## Exercise
What is needed is every line from the one holding "Viewport: 748px width, 393px height." to the last line of the data below, printed exactly and without pictures.

:: Data for this exercise

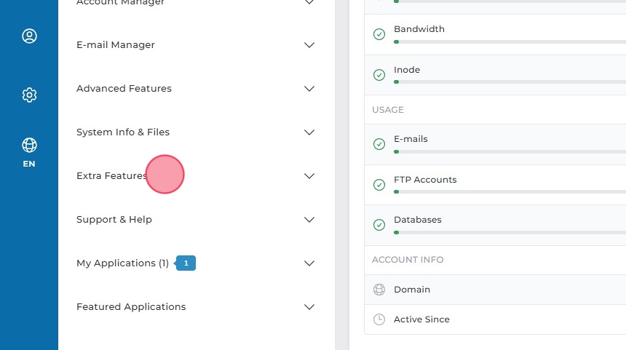626x350 pixels.
Task: Expand the System Info & Files chevron
Action: pyautogui.click(x=309, y=132)
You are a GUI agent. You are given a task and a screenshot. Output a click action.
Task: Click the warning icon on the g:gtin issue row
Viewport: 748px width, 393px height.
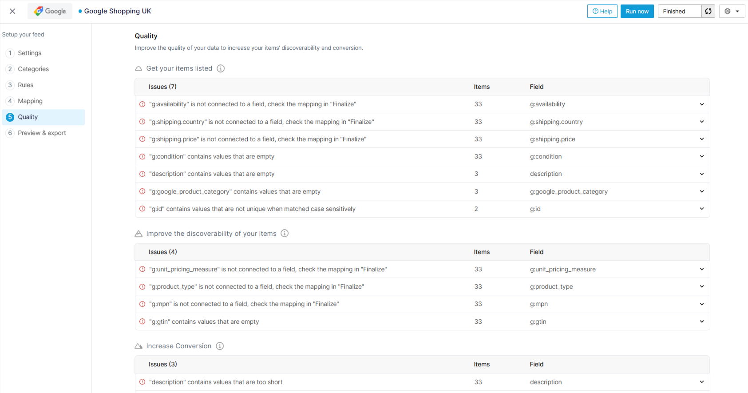pos(142,322)
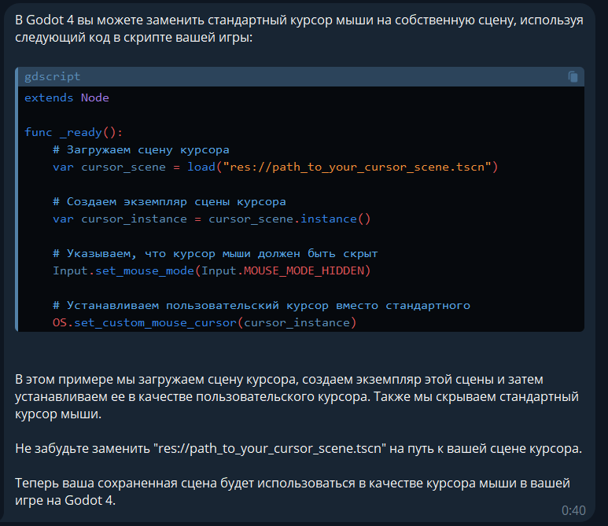Click the 'cursor_scene.instance()' call

click(x=289, y=219)
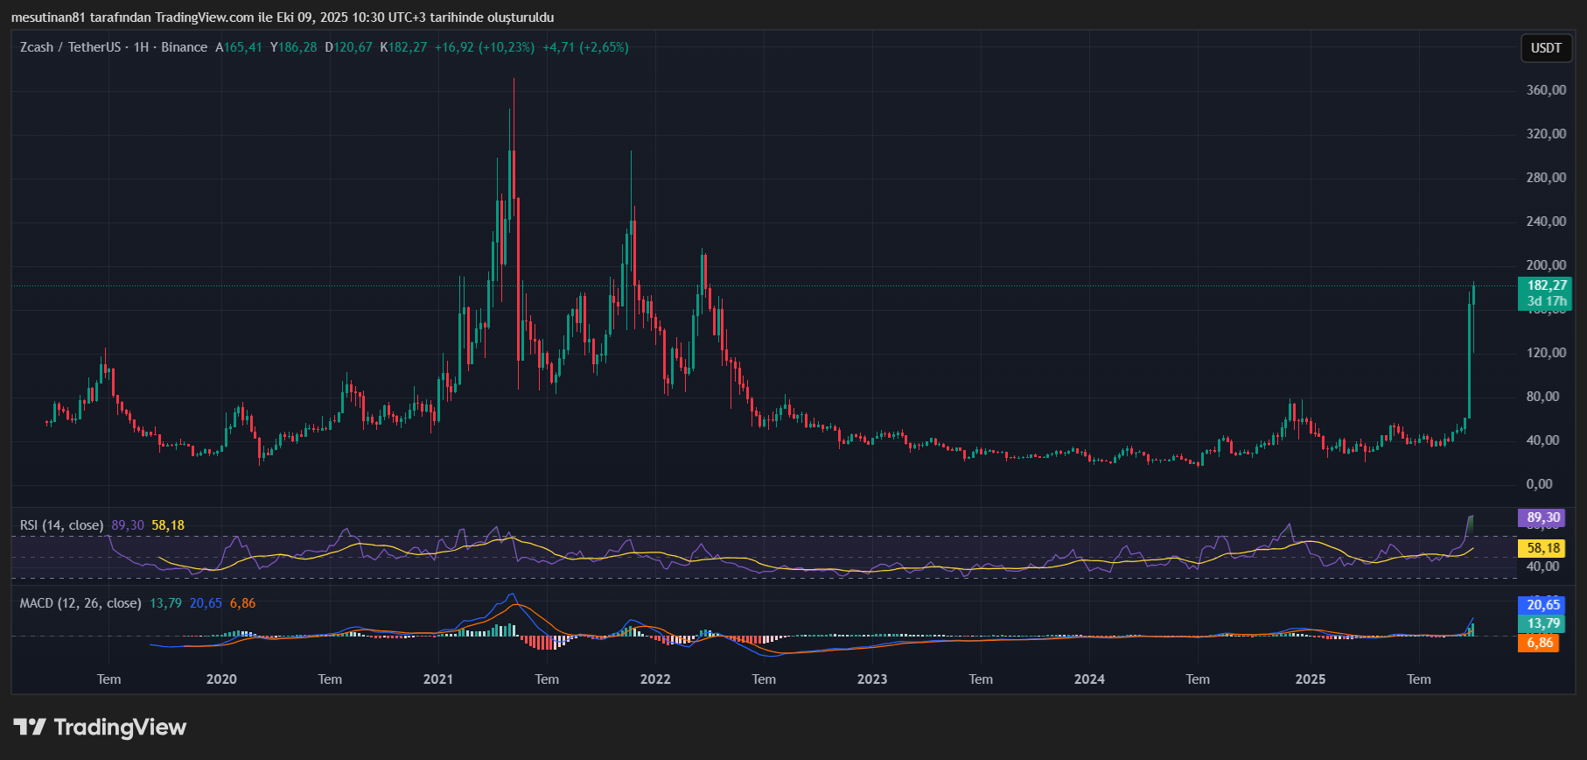This screenshot has width=1587, height=760.
Task: Click the 2021 label on time axis
Action: tap(438, 679)
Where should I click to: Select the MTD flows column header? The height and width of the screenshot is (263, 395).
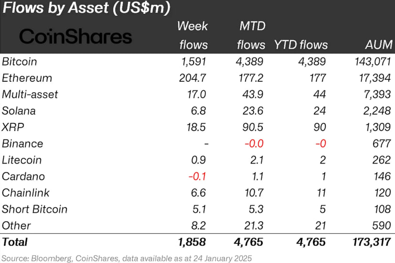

::::

## Your solution
Viewport: 748px width, 393px height.
pos(142,322)
Click the 'cursor_scene.instance()' call

click(x=289, y=219)
This screenshot has width=1587, height=760.
Task: Click the 2021 label on time axis
Action: tap(438, 679)
Where should I click to: Select the MTD flows column header? The height and width of the screenshot is (263, 395).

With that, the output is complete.